Surgical stabilization is therefore recommended for
- young patients (< 50)
- Patients under 20 almost all suffer further shoulder dislocations later on, so surgical stabilization is generously recommended
- In patients over 50 years of age, a simultaneous tendon rupture(rotator cuff tear) must be ruled out. If such a tendon rupture is discovered, it must also be treated
- patients with sporting ambitions
- for high-risk sports
High-risk sports include tennis, volleyball, basketball, handball, gymnastics, high jump and weightlifting. However, it also applies to overhead work or sports involving contact with opponents
- if the dominant arm is affected
- after repeated (recurrent) shoulder dislocations and
- in cases of shoulder instability
The surgical procedure can be performed open or by means of arthroscopy. The aim of the operation is to achieve a stable but mobile shoulder. The video shows you how a shoulder arthroscopy is performed for diagnosis and treatment:
Surgery for shoulder instability aims to restore a stable capsule-labrum complex. The expanded joint capsule should be tightened and, in the case of a torn joint labrum, refixed to the bony socket.
In most cases, small suture anchors are used for this purpose, which can be fixed in the shoulder blade like dowels or small screws. They are equipped with sutures with which the torn structures are fixed. In recent years, the arthroscopic surgical technique for this clinical picture has developed considerably.

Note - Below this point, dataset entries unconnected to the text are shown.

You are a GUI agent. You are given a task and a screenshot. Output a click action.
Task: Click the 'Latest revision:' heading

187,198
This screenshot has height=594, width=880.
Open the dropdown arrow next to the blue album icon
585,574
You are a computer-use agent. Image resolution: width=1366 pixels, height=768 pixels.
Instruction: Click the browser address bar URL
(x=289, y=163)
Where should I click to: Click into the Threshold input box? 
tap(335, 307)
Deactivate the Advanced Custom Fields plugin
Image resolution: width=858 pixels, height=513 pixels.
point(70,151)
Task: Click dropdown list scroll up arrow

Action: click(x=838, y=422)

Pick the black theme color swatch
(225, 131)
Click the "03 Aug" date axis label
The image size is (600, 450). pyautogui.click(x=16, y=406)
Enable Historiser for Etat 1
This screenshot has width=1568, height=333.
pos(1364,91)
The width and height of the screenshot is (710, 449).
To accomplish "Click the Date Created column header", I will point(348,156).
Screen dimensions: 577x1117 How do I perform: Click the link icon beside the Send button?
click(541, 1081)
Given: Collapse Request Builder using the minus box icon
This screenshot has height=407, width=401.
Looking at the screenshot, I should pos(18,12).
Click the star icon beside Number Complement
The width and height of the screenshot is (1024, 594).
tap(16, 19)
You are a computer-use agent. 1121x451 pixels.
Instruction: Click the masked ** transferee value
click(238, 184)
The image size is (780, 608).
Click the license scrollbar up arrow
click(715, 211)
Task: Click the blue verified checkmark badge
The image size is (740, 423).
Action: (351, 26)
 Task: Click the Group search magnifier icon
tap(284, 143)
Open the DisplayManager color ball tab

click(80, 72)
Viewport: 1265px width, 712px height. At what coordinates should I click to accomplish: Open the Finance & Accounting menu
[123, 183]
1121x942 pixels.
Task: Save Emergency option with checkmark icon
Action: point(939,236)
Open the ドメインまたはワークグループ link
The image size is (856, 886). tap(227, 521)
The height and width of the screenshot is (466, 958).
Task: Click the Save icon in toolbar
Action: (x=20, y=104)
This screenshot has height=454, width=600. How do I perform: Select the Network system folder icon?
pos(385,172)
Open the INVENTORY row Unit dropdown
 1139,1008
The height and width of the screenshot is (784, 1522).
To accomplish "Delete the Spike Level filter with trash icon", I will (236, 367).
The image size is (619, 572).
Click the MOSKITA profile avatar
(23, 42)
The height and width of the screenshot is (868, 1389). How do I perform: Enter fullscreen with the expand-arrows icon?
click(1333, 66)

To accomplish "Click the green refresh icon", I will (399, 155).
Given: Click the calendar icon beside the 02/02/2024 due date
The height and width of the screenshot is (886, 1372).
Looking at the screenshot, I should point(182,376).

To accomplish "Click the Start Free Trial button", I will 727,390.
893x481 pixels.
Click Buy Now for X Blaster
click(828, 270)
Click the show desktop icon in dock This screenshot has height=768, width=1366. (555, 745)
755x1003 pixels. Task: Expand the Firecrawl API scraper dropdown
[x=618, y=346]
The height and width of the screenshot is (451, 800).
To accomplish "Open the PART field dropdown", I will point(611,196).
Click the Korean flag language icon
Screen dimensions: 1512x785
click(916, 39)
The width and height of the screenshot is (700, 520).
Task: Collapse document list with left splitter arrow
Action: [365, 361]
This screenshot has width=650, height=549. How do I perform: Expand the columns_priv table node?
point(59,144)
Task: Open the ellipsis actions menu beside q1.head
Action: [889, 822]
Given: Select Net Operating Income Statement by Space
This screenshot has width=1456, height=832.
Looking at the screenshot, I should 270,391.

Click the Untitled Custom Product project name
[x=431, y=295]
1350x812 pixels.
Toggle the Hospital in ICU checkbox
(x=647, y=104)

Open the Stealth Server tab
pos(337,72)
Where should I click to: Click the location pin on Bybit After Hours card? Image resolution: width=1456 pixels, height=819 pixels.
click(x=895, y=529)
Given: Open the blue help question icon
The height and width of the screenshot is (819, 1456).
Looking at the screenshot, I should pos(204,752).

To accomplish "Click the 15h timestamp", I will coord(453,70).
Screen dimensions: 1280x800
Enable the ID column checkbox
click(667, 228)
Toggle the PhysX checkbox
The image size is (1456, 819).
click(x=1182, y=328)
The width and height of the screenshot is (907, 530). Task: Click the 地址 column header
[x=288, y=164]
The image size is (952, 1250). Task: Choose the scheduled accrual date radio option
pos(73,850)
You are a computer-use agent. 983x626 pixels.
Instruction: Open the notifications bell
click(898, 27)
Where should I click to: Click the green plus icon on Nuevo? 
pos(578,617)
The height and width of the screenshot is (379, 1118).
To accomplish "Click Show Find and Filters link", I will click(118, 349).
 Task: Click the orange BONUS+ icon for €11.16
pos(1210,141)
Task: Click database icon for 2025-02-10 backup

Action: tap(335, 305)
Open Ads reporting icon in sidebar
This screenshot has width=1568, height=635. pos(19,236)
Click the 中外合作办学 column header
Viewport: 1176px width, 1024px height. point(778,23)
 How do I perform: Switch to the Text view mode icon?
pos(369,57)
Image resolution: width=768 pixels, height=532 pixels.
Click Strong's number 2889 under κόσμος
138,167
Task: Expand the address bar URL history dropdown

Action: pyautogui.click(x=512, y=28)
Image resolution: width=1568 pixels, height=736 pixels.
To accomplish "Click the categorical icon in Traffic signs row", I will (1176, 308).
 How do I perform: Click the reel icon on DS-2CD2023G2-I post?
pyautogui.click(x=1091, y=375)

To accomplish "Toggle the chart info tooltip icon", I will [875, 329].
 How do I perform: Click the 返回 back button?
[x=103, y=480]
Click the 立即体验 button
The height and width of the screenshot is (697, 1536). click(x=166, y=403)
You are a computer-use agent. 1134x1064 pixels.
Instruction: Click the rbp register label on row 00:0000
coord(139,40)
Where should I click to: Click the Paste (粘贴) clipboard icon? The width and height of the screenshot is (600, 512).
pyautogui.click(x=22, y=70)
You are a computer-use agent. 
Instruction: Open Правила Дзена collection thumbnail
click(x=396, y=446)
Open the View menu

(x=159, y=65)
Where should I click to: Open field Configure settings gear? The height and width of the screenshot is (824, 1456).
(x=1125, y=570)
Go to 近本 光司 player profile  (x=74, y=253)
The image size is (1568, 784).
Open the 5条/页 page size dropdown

The video shows an operation on a Bankart lesion in which the joint lip is damaged:
Postoperative treatment is early functional. This means that in addition to temporary rest and immobilization (for 3 to 4 weeks in a removable shoulder bandage), movement therapy should be started as soon as possible. This is initially carried out passively, with the movements and exercises usually being performed through regular physiotherapy. This counteracts stiffening of the shoulder. The reconstructed soft tissue structures should be able to heal, be permanently stable, but not stiffen or scar.
Active physiotherapy and training therapy begin after 4 to 6 weeks. The patient can and should actively exercise the shoulder and perform more muscle-strengthening exercises.
The duration of the period of incapacity to work depends on the workplace-specific strain. For overhead work, a period of 2 to 3 months should be expected. High-risk and contact sports should only be resumed after approx. 5 to 6 months.
The prognosis after shoulder stabilization surgery is good; a stable joint can be achieved in over 90 percent of cases.